パワプロ実況・堂前英男アナ、初出演時は「1日5時間を20日間くらい」脅威の“100時間収録”

AbemaTIMES

2018/9/12 11:20


 コナミデジタルエンタテインメントが提供している、国民的野球ゲーム「実況パワフルプロ野球」シリーズ。タイトルに「実況」と入っているとおり、1作目から共通して、実際の野球中継さながらに、アナウンサーが「打ったー!」「これは大きい!」と、臨場感たっぷりの実況をしてくれるのが、長い人気を支えている。各局で野球中継を担当する堂前英男アナウンサーは、「熱闘!パワフル甲子園」を経て、「実況パワフルプロ野球2010」から担当している。あらゆるプレーに声をあてるため、初出演時には「1日5時間を20日間くらい」と、千本ノックならぬ脅威の“100時間収録”を行ったという。ゲームで実況という仕事の醍醐味と、苦労を聞いた。

 もともとはオートレーサーを目指し、スポーツ新聞・日刊スポーツでアルバイトをしながら、将来の名選手を志していた堂前アナ。「夢破れた後も、スポーツの裏側で何か自分の力で、人に感動や興奮を与える職業に就ければ」と考えていた時、新聞に掲載されていたアナウンサー学校の広告にピンと来た。「これだ!と思って、そこから学校に通いまして。運よくレースの実況のお仕事もいただけまして、1999年12月からしゃべり始めて、19年になります」と、自身の「マイライフ」を振り返った。

パワプロとの出会いは、楽天イーグルスの主催試合を中継していた実況から。この中継をたまたま見ていたパワプロの担当者が「あ、これいいね」と、その声が気に入ったという。「本当に偶然でしたね。その後、熱闘!パワフル甲子園というソフトを担当させていただいて。コナミさん的には、そのソフトで(結果が)よければ、次はパワプロで、という判断もあったんじゃないでしょうか」と語ると、期待に応えてパワプロ実況の担当になった。

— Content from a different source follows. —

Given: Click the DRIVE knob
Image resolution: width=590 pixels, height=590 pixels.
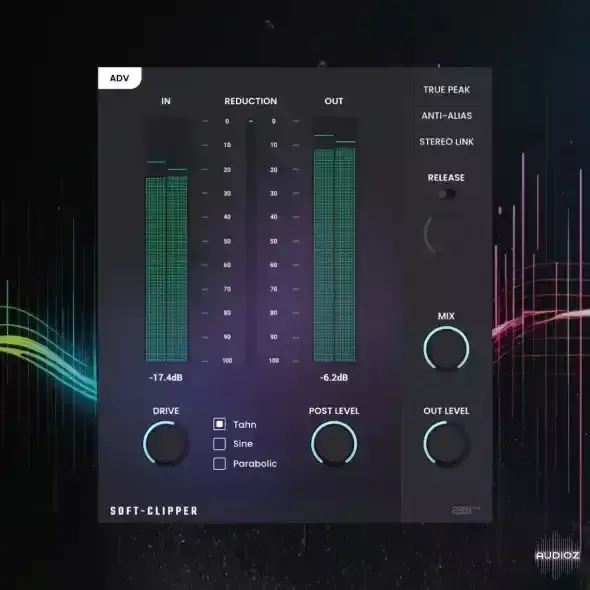Looking at the screenshot, I should coord(166,444).

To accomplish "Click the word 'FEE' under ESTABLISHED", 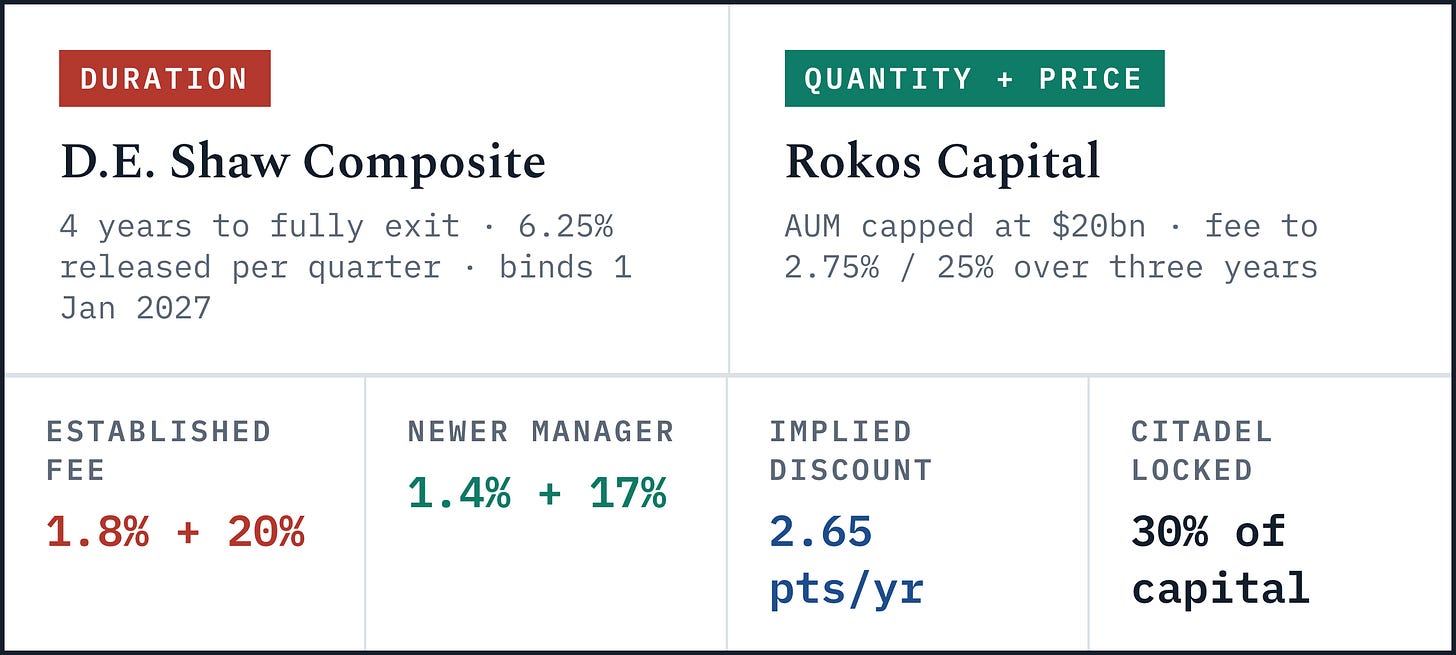I will [x=76, y=470].
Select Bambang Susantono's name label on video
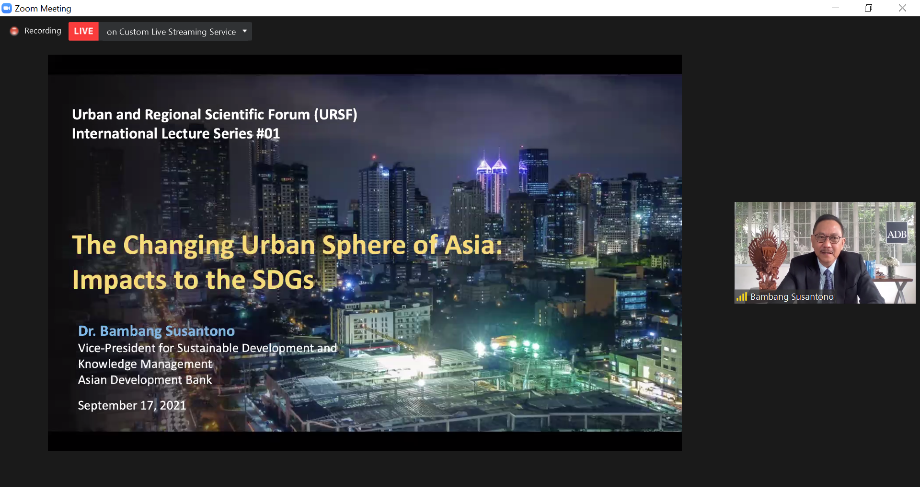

野球中継なら、状況を把握しながら約3時間の試合を、解説とのトークも交えながらこなしていく。ところがゲームに声を入れる作業は、まるで違った。長いセリフはなく、短い言葉を、ひたすら収録していく。「打った!」のひとことであっても、いい当たりなのか詰まったのか。「ストライク」は1ストライクなのか、3ストライクなのか。想定される無数の場面で大きさやテンションを変え、短い言葉をつなぎ合わせた時に、違和感が出ないようにする。「1日5時間で20日間くらいやったのですが、ディレクターさんに言われたのは、まだ前任の方のデータの1/10ぐらいしか取れていないと。大変な作業でした」と苦笑いした。現在は「2018」まで登場しているシリーズ作だが、この中には「2010」用に収録したデータも、その後に次々と追加されていったデータも混在している。つまり最新作には、堂前アナのパワプロとの歴史が凝縮しているわけだ。

今では本来の野球中継で実況する際でも「パワプロの人だ」と言われるほど、堂前アナの代名詞にもなっている。「実際に野球の実況をすると『パワプロと違うね』と言われることはありますね」と笑った。それでも「パワプロといえば、男性であれば野球が好きじゃない人でも知っている。そんなソフトに携わらせていただいているのは光栄です」と目を細めた。今年に入り、NPBがパワプロを使用してeスポーツの大会を開くなど、パワプロそのものもさらに大きなステージへと向かっている。

 9月14、15日には、AbemaTVで野球中継としては初となるパワプロコラボ中継が行われる。15日は堂前アナ自ら実況を担当、パワプロとリアルの野球のコラボに挑戦する。「なるべくゲームと同じように、やってみます。『打った』『投げた』『ストライク!』というのを意識しながら、まるでパワプロを見ているような錯覚をしてくれるように頑張ります」と意気込んだ。試合を見終えたころには、横浜DeNAや巨人の選手たちが、ゲームのように約二頭身に見えてくるかもしれない。